* **Required work**:
Would you write out the entries below, every one of them, exactly?

* **Data records**:
▶
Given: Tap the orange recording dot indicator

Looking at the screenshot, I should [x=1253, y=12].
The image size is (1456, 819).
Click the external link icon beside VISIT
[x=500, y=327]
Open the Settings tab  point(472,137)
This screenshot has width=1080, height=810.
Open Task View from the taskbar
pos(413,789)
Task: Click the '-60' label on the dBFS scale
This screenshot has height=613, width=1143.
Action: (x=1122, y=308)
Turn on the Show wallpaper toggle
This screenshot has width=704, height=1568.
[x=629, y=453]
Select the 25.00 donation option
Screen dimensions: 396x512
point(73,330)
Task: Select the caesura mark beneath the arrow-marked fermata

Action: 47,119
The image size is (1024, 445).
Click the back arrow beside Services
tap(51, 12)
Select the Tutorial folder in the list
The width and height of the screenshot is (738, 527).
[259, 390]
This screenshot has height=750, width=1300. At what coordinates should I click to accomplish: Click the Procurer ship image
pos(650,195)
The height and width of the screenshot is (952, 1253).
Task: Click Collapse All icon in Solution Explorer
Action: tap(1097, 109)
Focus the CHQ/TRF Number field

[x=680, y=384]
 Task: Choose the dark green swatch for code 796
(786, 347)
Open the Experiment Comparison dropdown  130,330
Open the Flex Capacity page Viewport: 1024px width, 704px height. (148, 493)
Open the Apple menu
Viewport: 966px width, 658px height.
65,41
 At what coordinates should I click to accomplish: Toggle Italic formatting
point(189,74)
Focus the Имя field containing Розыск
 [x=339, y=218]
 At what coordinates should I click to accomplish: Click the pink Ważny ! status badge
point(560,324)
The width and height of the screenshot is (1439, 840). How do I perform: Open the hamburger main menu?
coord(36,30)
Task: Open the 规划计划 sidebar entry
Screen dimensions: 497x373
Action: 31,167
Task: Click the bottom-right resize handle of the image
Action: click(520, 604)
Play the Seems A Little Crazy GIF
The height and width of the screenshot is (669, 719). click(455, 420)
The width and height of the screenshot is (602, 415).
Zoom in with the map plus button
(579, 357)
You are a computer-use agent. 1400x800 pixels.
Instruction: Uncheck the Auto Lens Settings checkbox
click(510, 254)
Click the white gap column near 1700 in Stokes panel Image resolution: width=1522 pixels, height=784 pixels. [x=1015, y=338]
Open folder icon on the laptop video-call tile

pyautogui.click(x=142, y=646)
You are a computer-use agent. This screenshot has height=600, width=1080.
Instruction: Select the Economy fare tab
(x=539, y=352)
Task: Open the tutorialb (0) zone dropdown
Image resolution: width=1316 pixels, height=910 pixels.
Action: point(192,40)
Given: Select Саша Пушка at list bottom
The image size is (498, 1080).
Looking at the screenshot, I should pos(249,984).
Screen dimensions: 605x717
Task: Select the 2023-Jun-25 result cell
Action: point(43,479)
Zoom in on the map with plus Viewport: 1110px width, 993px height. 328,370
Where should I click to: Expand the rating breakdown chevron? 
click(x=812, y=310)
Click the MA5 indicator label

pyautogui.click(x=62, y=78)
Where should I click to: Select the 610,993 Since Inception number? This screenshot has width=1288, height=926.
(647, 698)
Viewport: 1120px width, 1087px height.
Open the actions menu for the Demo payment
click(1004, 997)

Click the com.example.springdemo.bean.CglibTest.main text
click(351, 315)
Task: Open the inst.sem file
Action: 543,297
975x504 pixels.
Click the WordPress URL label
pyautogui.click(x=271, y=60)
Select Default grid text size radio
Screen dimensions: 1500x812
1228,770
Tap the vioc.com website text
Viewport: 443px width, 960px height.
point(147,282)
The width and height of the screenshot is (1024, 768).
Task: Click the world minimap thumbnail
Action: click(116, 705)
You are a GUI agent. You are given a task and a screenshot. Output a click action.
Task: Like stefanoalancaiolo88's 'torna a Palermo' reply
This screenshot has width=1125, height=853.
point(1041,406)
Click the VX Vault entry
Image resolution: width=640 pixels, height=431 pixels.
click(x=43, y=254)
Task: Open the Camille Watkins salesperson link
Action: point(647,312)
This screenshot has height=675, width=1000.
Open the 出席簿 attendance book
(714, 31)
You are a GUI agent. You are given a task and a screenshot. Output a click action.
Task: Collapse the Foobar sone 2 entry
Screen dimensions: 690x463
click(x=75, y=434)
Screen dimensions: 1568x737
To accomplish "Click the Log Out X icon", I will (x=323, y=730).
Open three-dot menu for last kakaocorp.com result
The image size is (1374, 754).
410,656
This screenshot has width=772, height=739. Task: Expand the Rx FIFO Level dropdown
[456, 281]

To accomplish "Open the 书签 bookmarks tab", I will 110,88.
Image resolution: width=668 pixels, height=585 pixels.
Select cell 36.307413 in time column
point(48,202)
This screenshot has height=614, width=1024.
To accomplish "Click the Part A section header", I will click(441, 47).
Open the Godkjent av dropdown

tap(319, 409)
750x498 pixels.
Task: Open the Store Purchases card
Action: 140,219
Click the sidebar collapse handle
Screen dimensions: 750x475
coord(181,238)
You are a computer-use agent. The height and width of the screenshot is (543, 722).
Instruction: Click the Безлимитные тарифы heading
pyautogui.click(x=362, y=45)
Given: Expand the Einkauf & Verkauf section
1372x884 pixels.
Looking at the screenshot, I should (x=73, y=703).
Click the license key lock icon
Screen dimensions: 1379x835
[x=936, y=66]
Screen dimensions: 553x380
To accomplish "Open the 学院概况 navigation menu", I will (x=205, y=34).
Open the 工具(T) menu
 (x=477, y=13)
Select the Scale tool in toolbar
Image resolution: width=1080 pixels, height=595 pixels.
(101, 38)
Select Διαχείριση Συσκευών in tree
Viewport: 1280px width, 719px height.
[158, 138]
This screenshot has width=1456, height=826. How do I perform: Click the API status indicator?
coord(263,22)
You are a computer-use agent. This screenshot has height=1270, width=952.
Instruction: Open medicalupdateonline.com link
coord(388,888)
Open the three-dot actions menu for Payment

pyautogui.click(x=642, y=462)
◀
* **Worked solution**:
Given: Tap the orange recording dot indicator

Looking at the screenshot, I should [x=1253, y=12].
The image size is (1456, 819).
Click the external link icon beside VISIT
[x=500, y=327]
Open the Settings tab  point(472,137)
This screenshot has width=1080, height=810.
Open Task View from the taskbar
pos(413,789)
Task: Click the '-60' label on the dBFS scale
This screenshot has height=613, width=1143.
Action: (x=1122, y=308)
Turn on the Show wallpaper toggle
This screenshot has width=704, height=1568.
[x=629, y=453]
Select the 25.00 donation option
Screen dimensions: 396x512
point(73,330)
Task: Select the caesura mark beneath the arrow-marked fermata

Action: 47,119
The image size is (1024, 445).
Click the back arrow beside Services
tap(51, 12)
Select the Tutorial folder in the list
The width and height of the screenshot is (738, 527).
[259, 390]
This screenshot has height=750, width=1300. At what coordinates should I click to accomplish: Click the Procurer ship image
pos(650,195)
The height and width of the screenshot is (952, 1253).
Task: Click Collapse All icon in Solution Explorer
Action: tap(1097, 109)
Focus the CHQ/TRF Number field

[x=680, y=384]
 Task: Choose the dark green swatch for code 796
(786, 347)
Open the Experiment Comparison dropdown  130,330
Open the Flex Capacity page Viewport: 1024px width, 704px height. (148, 493)
Open the Apple menu
Viewport: 966px width, 658px height.
65,41
 At what coordinates should I click to accomplish: Toggle Italic formatting
point(189,74)
Focus the Имя field containing Розыск
 [x=339, y=218]
 At what coordinates should I click to accomplish: Click the pink Ważny ! status badge
point(560,324)
The width and height of the screenshot is (1439, 840). How do I perform: Open the hamburger main menu?
coord(36,30)
Task: Open the 规划计划 sidebar entry
Screen dimensions: 497x373
Action: 31,167
Task: Click the bottom-right resize handle of the image
Action: click(520, 604)
Play the Seems A Little Crazy GIF
The height and width of the screenshot is (669, 719). click(455, 420)
The width and height of the screenshot is (602, 415).
Zoom in with the map plus button
(579, 357)
You are a computer-use agent. 1400x800 pixels.
Instruction: Uncheck the Auto Lens Settings checkbox
click(510, 254)
Click the white gap column near 1700 in Stokes panel Image resolution: width=1522 pixels, height=784 pixels. [x=1015, y=338]
Open folder icon on the laptop video-call tile

pyautogui.click(x=142, y=646)
You are a computer-use agent. This screenshot has height=600, width=1080.
Instruction: Select the Economy fare tab
(x=539, y=352)
Task: Open the tutorialb (0) zone dropdown
Image resolution: width=1316 pixels, height=910 pixels.
Action: point(192,40)
Given: Select Саша Пушка at list bottom
The image size is (498, 1080).
Looking at the screenshot, I should pos(249,984).
Screen dimensions: 605x717
Task: Select the 2023-Jun-25 result cell
Action: point(43,479)
Zoom in on the map with plus Viewport: 1110px width, 993px height. 328,370
Where should I click to: Expand the rating breakdown chevron? 
click(x=812, y=310)
Click the MA5 indicator label

pyautogui.click(x=62, y=78)
Where should I click to: Select the 610,993 Since Inception number? This screenshot has width=1288, height=926.
(647, 698)
Viewport: 1120px width, 1087px height.
Open the actions menu for the Demo payment
click(1004, 997)

Click the com.example.springdemo.bean.CglibTest.main text
click(351, 315)
Task: Open the inst.sem file
Action: 543,297
975x504 pixels.
Click the WordPress URL label
pyautogui.click(x=271, y=60)
Select Default grid text size radio
Screen dimensions: 1500x812
1228,770
Tap the vioc.com website text
Viewport: 443px width, 960px height.
point(147,282)
The width and height of the screenshot is (1024, 768).
Task: Click the world minimap thumbnail
Action: click(116, 705)
You are a GUI agent. You are given a task and a screenshot. Output a click action.
Task: Like stefanoalancaiolo88's 'torna a Palermo' reply
This screenshot has width=1125, height=853.
point(1041,406)
Click the VX Vault entry
Image resolution: width=640 pixels, height=431 pixels.
click(x=43, y=254)
Task: Open the Camille Watkins salesperson link
Action: point(647,312)
This screenshot has height=675, width=1000.
Open the 出席簿 attendance book
(714, 31)
You are a GUI agent. You are given a task and a screenshot. Output a click action.
Task: Collapse the Foobar sone 2 entry
Screen dimensions: 690x463
click(x=75, y=434)
Screen dimensions: 1568x737
To accomplish "Click the Log Out X icon", I will (x=323, y=730).
Open three-dot menu for last kakaocorp.com result
The image size is (1374, 754).
410,656
This screenshot has width=772, height=739. Task: Expand the Rx FIFO Level dropdown
[456, 281]

To accomplish "Open the 书签 bookmarks tab", I will 110,88.
Image resolution: width=668 pixels, height=585 pixels.
Select cell 36.307413 in time column
point(48,202)
This screenshot has height=614, width=1024.
To accomplish "Click the Part A section header", I will click(441, 47).
Open the Godkjent av dropdown

tap(319, 409)
750x498 pixels.
Task: Open the Store Purchases card
Action: 140,219
Click the sidebar collapse handle
Screen dimensions: 750x475
coord(181,238)
You are a computer-use agent. The height and width of the screenshot is (543, 722).
Instruction: Click the Безлимитные тарифы heading
pyautogui.click(x=362, y=45)
Given: Expand the Einkauf & Verkauf section
1372x884 pixels.
Looking at the screenshot, I should (x=73, y=703).
Click the license key lock icon
Screen dimensions: 1379x835
[x=936, y=66]
Screen dimensions: 553x380
To accomplish "Open the 学院概况 navigation menu", I will (x=205, y=34).
Open the 工具(T) menu
 (x=477, y=13)
Select the Scale tool in toolbar
Image resolution: width=1080 pixels, height=595 pixels.
(101, 38)
Select Διαχείριση Συσκευών in tree
Viewport: 1280px width, 719px height.
[158, 138]
This screenshot has width=1456, height=826. How do I perform: Click the API status indicator?
coord(263,22)
You are a computer-use agent. This screenshot has height=1270, width=952.
Instruction: Open medicalupdateonline.com link
coord(388,888)
Open the three-dot actions menu for Payment

pyautogui.click(x=642, y=462)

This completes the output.